Retailers typically have a clear understanding of when to react to a product recall. For instance, with the recent salmonella outbreak that was initially attributed to tainted tomatoes, many food retailers and restaurants voluntarily stopped offering tomatoes even before the FDA issued official warnings.
The grayer area has to do with reporting what appear to be more isolated incidents.
“A key take-home message that you need to leave with,” Cahill told conference attendees, “is an understanding of what the reporting requirements are. Rule No. 1: You have to know under what circumstances you must report an incident and to whom you report it.”
The rhetorical question she posed to attendees: “If you are selling 1 million widgets and one of them caused an event, is that one event sufficient to be reportable?”
The answer, which of course no one wanted to hear, was “Yes.”
The consequences for a retailer that doesn’t report are assorted fines and penalties. However, even more damaging is the reputational fallout to a retailer’s brand after the Consumer Product Safety Commission publicizes a retailer’s failure to report.
There are exceptions to the reporting rule. For instance, if a retailer becomes aware of a potential problem and pulls a product before it reaches channels of consumer distribution, then the retailer does not have to report it. However, if the retailer is aware of a problem and that product is distributed to other retailers as well, then the retailer still has an obligation to report the problem.
An additional take-away message was that ignorance is not a legitimate alibi.
The example shared was a gift-with-purchase promotion that a footwear manufacturer ran to promote the sale of children’s shoes, including a bracelet with the purchase of a pair of sneakers. Tragically, a child removed a charm from one of the bracelets, swallowed the charm and subsequently died from lead poisoning that was linked to the charm.

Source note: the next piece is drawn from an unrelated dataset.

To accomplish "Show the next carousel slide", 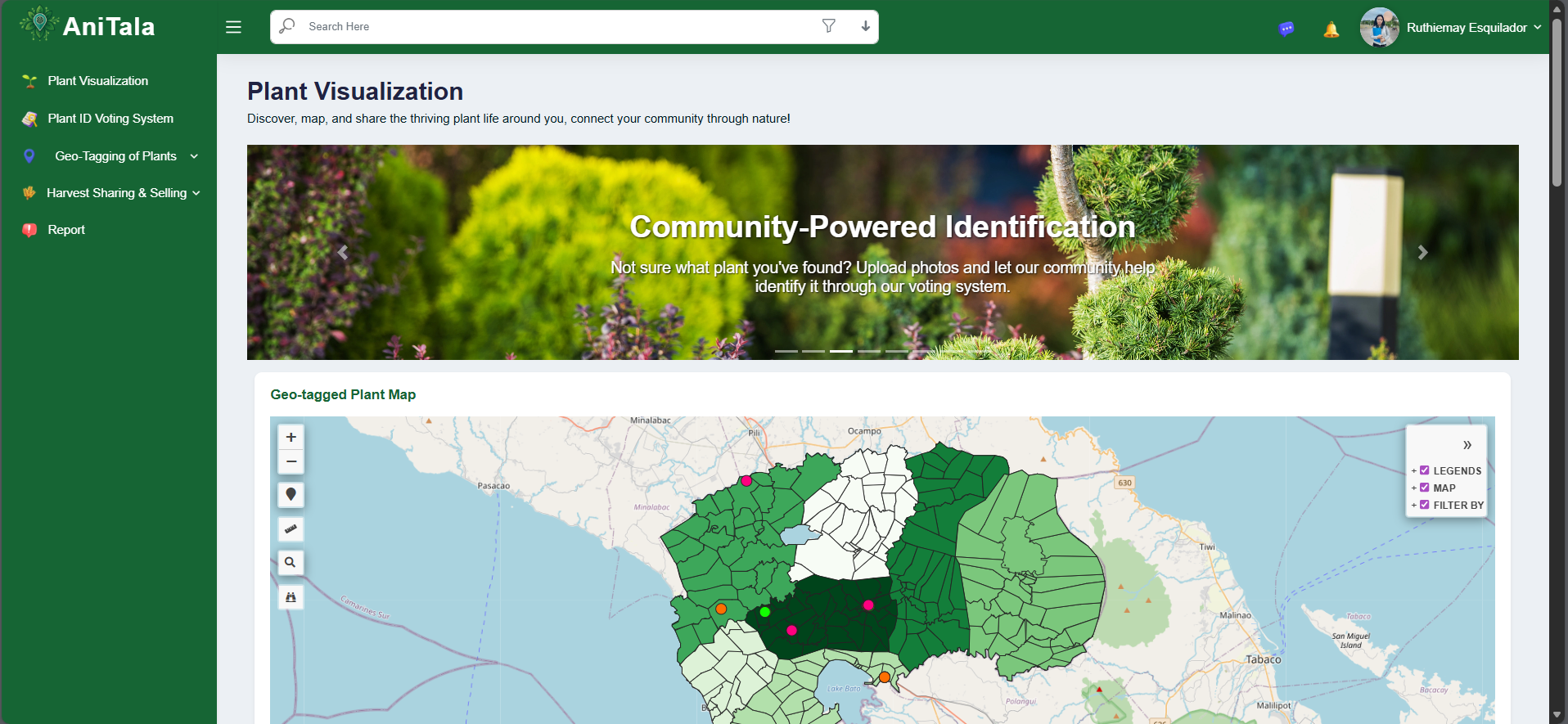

The question posed to conference attendees: “Did the retailer where the shoes were purchased have an obligation to know there was lead in the charm?”
Opinions ran the gamut from “Absolutely not” to “Of course they should have known.”
The director of risk management for a footwear retailer, which was not impacted by this particular incident, argued that knowing the charm had lead paint was an “unreasonable standard” to hold the retailer to and monitoring products at that level would involve a “huge expense.”
Dena Abdallah, claims manager, OfficeMax, countered that retailers have a moral as well as a legal obligation to ensure the safety of products.
The consensus, arrived at after a spirited debate, was that retailers should push responsibility back through the supply chain and require manufacturers to test products. However, this would require spot testing during manufacturing as well as training with vendors to ensure understanding and compliance.